31 Aralık 2016 Cumartesi

Komünist Manifesto
Karl Marx-Friedrich Engels
Sayfa Sayısı: 136
Çevirmen(-ler): Celal Üster-Nur Deriş
Can Yayınları
23. Basım, Kasım 2016, İstanbul
--

  Kitap aslında dün bitmişti, ancak elektrikler kesik olduğu için, malum, yorumu yazmak için bugün oturabildim.

  Siyasi kitaplar şu sıralar daha çok ilgimi çekiyor çünkü kafamda bazı şeyleri oturtmaya ve yavaş yavaş birtakım fikirleri benimsemeye başlıyorum. Kendimi saptırdığım gibi büyük ihtimal bu blogu da yavaş yavaş tarafıma çekeceğim. Zaman gösterecek.

   Komünizmle ilişkilendirilen ilk bildirge olarak bu kitap gösteriliyor. Komünist ideolojinin amacını, yapması gerektiği şeyleri söyler ve proletaryanın burjuvazi/aristokrasiyi bir devrimle yok ederek toplumun sınıfsızlaşmasını ileri sürer. Komünist felsefenin de temelidir aynı zamanda.

  İlk 40 sayfada yazarların hayatları, önsöz, çeşitli açıklamalarla dolu, son 40 sayfa ise diğer basımlarda yer alan önsözler ve notlarla bezenmiş. Yani kitabın adıyla bağdaştırılabilecek kısım sadece 40 sayfa kadar bir alanı kaplıyor. Ek bilgi sahibi olabilmek amacıyla doyurucu bir faaliyet olduğunu düşünüyorum, yine de tartışılır.

  Kitapta bahsedilen bir diğer şey ise Türkiye'de bu kitabı basmanın getirdiği acı verici sorumluluklar. Türk Ceza Kanunu’nun bilmemkaçıncı maddesine göre yargılanabilir, hapsi boylayabilirsiniz ve emekleriniz bir hiçe dönüşebilir. Aslında bu bir nevi düşünce özgürlüğü denen şeyin ülkemizde ne kadar pisleşmiş ve yozlaşmış olduğunun kanıtıdır.
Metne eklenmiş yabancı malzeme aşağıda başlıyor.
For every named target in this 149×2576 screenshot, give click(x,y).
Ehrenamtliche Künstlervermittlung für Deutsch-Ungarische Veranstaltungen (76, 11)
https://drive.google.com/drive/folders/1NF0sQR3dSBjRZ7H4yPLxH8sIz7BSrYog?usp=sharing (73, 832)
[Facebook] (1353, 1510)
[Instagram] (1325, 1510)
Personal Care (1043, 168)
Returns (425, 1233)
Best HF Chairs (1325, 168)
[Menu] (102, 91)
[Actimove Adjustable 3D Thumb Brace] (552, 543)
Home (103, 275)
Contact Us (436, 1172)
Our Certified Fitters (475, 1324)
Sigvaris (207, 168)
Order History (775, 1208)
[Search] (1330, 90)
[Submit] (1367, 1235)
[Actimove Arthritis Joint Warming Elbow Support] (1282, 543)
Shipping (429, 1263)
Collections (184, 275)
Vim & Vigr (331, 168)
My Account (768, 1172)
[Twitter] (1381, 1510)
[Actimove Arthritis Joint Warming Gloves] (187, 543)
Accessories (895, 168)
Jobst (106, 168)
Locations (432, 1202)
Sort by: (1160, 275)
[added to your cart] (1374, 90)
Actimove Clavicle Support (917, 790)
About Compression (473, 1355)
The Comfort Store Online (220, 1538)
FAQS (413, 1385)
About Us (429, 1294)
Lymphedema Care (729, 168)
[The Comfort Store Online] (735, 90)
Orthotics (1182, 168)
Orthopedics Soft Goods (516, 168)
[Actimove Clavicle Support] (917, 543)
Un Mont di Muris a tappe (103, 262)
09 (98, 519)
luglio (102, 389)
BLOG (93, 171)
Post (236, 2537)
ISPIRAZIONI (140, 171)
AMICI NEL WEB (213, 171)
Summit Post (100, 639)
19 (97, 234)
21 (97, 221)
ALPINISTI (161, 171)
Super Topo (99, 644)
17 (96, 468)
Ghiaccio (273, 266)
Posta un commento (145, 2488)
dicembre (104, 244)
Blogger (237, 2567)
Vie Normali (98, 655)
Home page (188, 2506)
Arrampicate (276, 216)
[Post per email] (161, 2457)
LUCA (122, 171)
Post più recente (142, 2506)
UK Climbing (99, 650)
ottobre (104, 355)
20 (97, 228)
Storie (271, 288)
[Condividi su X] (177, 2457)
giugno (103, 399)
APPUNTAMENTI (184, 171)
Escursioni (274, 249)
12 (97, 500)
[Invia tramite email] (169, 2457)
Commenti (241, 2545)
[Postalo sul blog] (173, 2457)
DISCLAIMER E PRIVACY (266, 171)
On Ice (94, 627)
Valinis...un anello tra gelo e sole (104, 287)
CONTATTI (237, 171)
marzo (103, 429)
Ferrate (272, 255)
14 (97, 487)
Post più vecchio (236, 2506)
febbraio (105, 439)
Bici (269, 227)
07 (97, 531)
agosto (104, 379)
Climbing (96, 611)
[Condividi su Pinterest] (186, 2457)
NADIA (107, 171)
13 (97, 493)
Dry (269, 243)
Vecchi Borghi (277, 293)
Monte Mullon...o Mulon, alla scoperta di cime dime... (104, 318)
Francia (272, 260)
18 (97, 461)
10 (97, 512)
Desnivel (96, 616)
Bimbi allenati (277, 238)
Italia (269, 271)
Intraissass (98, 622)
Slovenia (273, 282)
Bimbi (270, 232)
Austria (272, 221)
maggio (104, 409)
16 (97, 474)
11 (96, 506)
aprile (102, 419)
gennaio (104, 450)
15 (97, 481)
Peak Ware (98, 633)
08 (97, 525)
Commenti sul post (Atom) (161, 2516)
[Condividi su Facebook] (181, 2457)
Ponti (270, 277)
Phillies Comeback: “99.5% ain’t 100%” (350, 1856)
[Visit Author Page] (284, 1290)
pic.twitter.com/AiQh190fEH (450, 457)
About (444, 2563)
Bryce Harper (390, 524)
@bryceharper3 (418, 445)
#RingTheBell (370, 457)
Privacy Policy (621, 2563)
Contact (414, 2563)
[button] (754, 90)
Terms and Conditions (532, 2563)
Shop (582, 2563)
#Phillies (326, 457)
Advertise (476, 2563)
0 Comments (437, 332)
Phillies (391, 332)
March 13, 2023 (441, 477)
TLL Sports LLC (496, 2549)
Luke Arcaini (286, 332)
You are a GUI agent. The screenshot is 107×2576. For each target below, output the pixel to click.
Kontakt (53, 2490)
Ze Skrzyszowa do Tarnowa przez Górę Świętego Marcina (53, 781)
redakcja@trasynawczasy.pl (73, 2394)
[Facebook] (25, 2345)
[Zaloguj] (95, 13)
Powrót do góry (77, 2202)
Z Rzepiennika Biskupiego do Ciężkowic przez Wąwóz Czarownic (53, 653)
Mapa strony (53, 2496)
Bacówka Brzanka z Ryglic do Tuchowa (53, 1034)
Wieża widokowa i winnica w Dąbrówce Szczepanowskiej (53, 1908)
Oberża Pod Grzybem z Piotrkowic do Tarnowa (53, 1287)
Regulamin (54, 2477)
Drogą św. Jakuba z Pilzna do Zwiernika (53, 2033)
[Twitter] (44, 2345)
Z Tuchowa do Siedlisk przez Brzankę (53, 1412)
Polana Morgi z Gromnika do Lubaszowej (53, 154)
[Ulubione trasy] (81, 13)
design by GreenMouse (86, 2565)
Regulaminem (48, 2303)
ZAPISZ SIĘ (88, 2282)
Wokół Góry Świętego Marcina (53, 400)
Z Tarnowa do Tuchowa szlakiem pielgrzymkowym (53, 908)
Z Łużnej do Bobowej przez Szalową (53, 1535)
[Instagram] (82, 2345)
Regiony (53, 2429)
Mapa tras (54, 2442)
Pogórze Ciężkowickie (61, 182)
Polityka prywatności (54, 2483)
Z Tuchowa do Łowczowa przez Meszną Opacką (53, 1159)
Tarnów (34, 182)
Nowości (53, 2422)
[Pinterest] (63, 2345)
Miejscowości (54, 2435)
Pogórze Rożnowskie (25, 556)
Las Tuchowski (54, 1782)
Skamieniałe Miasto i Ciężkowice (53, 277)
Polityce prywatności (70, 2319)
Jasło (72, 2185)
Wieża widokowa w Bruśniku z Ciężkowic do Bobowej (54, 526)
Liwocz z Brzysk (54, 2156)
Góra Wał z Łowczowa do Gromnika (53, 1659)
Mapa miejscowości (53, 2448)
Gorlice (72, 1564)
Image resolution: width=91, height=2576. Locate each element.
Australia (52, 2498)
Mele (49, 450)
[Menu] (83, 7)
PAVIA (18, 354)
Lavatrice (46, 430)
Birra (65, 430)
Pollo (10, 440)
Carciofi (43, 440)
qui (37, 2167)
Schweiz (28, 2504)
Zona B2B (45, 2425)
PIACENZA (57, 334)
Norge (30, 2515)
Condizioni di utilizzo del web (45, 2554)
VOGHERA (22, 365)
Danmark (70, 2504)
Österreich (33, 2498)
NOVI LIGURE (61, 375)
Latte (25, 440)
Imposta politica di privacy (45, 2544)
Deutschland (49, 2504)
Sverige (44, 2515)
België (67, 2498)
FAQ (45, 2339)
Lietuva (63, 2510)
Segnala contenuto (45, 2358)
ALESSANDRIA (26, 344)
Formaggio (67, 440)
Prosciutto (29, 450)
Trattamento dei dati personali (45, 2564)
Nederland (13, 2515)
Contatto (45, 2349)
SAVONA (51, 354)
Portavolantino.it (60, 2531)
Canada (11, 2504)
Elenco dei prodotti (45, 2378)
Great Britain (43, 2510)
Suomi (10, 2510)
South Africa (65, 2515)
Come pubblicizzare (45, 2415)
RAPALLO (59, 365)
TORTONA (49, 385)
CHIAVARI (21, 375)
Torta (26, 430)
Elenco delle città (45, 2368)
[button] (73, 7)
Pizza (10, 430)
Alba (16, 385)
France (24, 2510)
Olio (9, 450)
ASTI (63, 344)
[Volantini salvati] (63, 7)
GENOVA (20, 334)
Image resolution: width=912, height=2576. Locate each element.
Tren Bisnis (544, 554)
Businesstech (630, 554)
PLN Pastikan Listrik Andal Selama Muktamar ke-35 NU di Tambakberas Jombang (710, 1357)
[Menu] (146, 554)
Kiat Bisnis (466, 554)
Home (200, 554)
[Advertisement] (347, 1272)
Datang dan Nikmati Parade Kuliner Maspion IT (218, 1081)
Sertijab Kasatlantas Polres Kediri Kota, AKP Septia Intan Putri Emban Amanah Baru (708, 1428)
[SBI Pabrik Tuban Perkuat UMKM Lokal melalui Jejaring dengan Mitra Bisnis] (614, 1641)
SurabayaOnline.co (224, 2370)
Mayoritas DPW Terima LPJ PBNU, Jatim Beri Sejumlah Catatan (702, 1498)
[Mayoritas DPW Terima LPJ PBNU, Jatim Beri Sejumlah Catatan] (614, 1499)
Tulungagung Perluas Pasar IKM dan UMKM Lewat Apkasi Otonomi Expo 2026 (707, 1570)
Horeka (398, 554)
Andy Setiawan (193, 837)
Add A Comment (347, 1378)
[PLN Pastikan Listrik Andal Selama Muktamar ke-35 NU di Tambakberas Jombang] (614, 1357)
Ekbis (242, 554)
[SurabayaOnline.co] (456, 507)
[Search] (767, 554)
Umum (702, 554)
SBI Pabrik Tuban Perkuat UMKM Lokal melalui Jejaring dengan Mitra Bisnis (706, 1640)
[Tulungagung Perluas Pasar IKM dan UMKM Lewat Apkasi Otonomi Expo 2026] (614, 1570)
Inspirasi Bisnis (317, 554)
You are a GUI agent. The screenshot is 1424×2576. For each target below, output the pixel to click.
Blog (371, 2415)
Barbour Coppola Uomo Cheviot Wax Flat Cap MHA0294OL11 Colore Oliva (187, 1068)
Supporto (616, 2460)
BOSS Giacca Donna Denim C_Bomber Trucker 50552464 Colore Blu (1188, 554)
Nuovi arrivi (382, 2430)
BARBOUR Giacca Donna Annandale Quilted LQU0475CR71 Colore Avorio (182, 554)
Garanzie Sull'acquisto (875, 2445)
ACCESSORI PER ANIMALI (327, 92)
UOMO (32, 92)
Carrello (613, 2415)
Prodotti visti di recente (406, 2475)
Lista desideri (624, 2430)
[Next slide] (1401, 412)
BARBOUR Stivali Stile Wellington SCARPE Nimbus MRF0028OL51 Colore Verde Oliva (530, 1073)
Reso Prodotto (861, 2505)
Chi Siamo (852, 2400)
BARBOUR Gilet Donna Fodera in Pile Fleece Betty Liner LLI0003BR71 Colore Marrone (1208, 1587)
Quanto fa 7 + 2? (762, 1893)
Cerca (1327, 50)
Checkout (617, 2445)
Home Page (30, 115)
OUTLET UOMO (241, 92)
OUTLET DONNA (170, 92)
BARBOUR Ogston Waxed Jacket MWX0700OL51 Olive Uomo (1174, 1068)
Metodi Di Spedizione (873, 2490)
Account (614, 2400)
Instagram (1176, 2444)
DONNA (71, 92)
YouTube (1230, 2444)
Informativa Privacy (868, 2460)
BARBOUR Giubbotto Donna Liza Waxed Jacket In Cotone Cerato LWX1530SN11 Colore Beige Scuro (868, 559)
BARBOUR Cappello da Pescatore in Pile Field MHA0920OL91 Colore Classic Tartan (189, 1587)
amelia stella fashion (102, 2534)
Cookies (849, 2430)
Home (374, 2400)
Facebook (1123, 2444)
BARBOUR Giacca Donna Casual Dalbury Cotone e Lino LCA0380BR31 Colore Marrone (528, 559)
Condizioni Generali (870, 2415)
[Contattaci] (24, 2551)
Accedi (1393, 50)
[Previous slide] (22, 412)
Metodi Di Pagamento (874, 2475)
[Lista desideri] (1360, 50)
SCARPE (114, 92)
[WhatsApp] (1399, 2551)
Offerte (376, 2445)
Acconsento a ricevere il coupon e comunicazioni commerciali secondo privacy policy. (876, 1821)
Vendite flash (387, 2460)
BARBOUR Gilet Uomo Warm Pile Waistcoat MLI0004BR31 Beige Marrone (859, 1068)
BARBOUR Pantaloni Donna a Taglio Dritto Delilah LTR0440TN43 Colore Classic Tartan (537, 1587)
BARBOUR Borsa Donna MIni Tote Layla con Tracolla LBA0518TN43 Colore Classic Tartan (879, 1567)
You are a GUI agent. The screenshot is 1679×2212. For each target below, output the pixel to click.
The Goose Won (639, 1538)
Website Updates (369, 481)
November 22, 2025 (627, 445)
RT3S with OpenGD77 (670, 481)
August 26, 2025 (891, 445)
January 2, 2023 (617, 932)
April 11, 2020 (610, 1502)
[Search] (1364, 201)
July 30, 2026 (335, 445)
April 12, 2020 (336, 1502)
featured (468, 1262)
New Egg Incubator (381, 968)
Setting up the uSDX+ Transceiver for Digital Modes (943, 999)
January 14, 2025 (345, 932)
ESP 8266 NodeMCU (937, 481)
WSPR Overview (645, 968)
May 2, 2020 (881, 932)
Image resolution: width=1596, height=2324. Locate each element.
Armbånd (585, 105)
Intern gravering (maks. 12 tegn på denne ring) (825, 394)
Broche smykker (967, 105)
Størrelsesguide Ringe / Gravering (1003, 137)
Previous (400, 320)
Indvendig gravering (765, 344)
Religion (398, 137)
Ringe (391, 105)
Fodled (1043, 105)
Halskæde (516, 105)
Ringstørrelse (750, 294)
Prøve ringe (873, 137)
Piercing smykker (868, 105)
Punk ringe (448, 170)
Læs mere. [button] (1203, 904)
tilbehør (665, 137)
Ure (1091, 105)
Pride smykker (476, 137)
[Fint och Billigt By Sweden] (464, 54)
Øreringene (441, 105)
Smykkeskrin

Bireysel hiçbir özgürlüğün olmadığı, insanların kendilerini ifade edemediği o muhteşem ülke, Türkiye.

  Kitap, 4 kısıma ayrılmış. İlk iki bölümden kısaca bahsetmek istiyorum.

  İlk bölüm Burjuvalar ve Proleterler. Burjuvazi’nin yaygınlaşmasıyla başlayan süreçte her şeyi itaatleri altına alma, her şeyi sömürgeleştirme, kendi istediği bir biçimde dünya yaratarak Proleter kesimi insandan saymamalarına değiniliyor. Modern sistem geliştikçe emekçinin aldığı o vahim durum ise o kadar üzücü ki.

  “Emekçiler burjuva sınıfı ve burjuva devletinin köleleri olmakla kalmazlar; her gün, her saat makineler tarafından, denetçi tarafından, en başta da burjuva fabrikatörün kendisi tarafından köleleştirilirler.” (s.58)

  İkinci bölüm Proleterler ve Komünistler. Komünistlerin aslında Proleterlerle ortak bir noktada kesiştiğini, çıkarlarının aynı doğrultuda olduğuna değiniliyor. İki taraf da özel mülkiyetin ortadan kaldırılmasına karşı bir mücadele verdiği için de doğruluk payı elbette yüksek derece. Bölümün sonlarına doğru yer alan 10 adet önlemin de dikkatlice okunması gerekir.

  Yukarıda gördüğümüz gibi, işçi sınıfının devrimde atacağı ilk adım, proletaryayı egemen sınıf durumuna getirmek, demokrasi savaşını kazanmaktır. (s.75)

    Okudukça birtakım şeyler sizi kendine çekiyor ve aslında verilen savaşın ne olduğunu daha rahat kavrayabiliyorsunuz. Günümüzde kapitalist sistemin insanları ne kadar sömürdüğü, emekçileri ise insandan saymadığı malum. Okunması gerekir.